The latest is the climate change hub called Climate Capital after FT reader surveys showed that interest in the business implications of climate change was “off the chart”.

For Khalaf, climate change is a business issue but the aim is to make the FT an authority on the subject rather than pumping out lots of little stories, many PR driven.

Remote working has gone more smoothly than she expected but Khalaf, who comes to the office two or three times a week, believes a flexible approach is likely to develop.

Training of young journalists is difficult remotely, as is developing, or keeping up with sources.

“I think in future, we are going to have some sort of hybrid system. The pandemic has shown up the fact that you don’t have to be in the office every day, but it has not shown that you don’t need the office at all,” the FT editor concludes.

The world has changed and the consensus has shifted, and you can also see it in the emphasis on executive pay, on dividends and bonuses.

Changing consensus

Her radicalism is also seen in her belief that capitalism “needs a reset”.

The FT will always believe in free markets and capitalism “but not in excess,” she explains.

The centre of economic consensus is moving and chief executives are already spending much more time thinking about issues such as climate change and diversity than they ever did before.

“The world has changed and the consensus has shifted, and you can also see it in the emphasis on executive pay, on dividends and bonuses,” says Khalaf who believes the FT’s natural role is to influence and deepen such trends.

On gender, the FT has taken steps to encourage more women readers by monitoring everything from use of pictures to people quoted in stories and by making the paper less overtly male, and the number of female readers has risen two or three percentage points as a result.

As part of the battle to attract younger readers – they particularly like stories about work and career progression – the FT is working hard on ethnic and racial diversity.

“The more diverse our own staff is, the more we will get a diversity of readers. I do think the two are connected,” Khalaf believes.
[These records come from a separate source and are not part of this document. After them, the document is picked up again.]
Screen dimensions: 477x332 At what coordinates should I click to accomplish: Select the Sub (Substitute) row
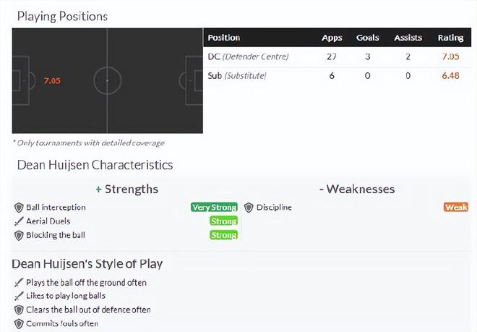pos(237,76)
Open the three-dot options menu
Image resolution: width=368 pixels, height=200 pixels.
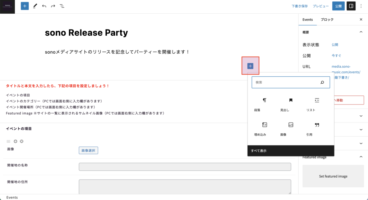coord(361,6)
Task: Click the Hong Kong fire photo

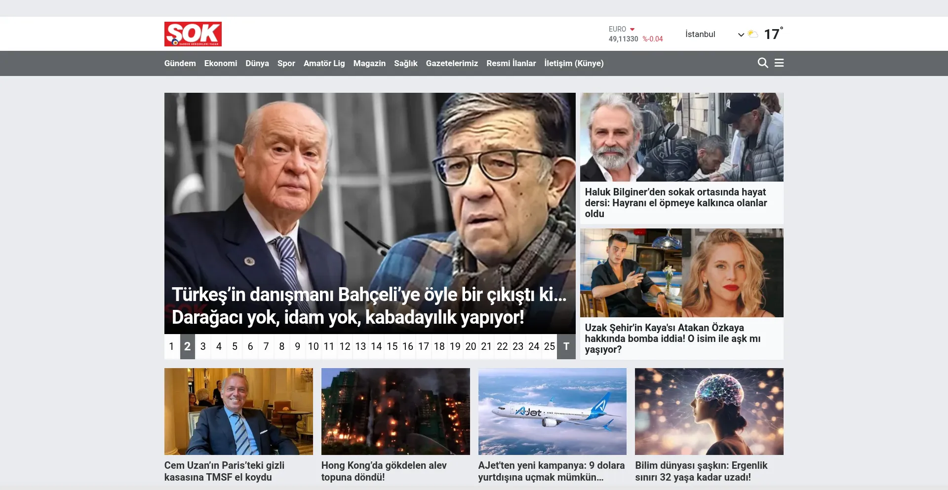Action: pos(395,411)
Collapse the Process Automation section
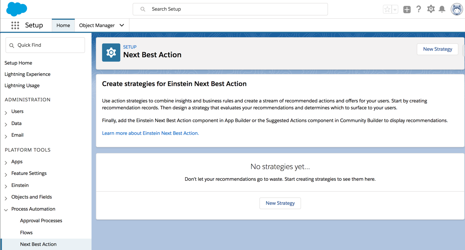This screenshot has height=250, width=465. 6,210
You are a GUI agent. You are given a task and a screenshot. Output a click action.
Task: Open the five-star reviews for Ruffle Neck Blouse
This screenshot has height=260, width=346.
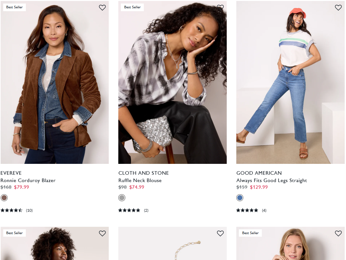coord(133,210)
Traditionally, with very few exceptions, Financial Times editors usually serve for around ten years or so, which in Khalaf’s case would take her into her mid-50s.

If the pattern runs true, what does she hope to achieve in the next decade?

“I don’t know how long I will be editor. I really don’t, but I would like to leave the FT as a must read that you cannot do without, that you have to subscribe for, and for it to be a fully digital organisation from which the print product derives,” she replies.

“I would also hope we would have a more diverse staff that reflects the countries and the cities we cover,” says the editor brought up in Lebanon.

Finally, have the Japanese owners observed in every respect their commitment to honour the editorial independence of the FT?

“Absolutely. Our Japanese owners care a lot about our global media alliance. And they have the utmost respect for the FT, for the editorial and for the editorial independence of the FT,” says Roula Khalaf.

The more diverse our own staff is, the more we will get a diversity of readers. I do think the two are connected.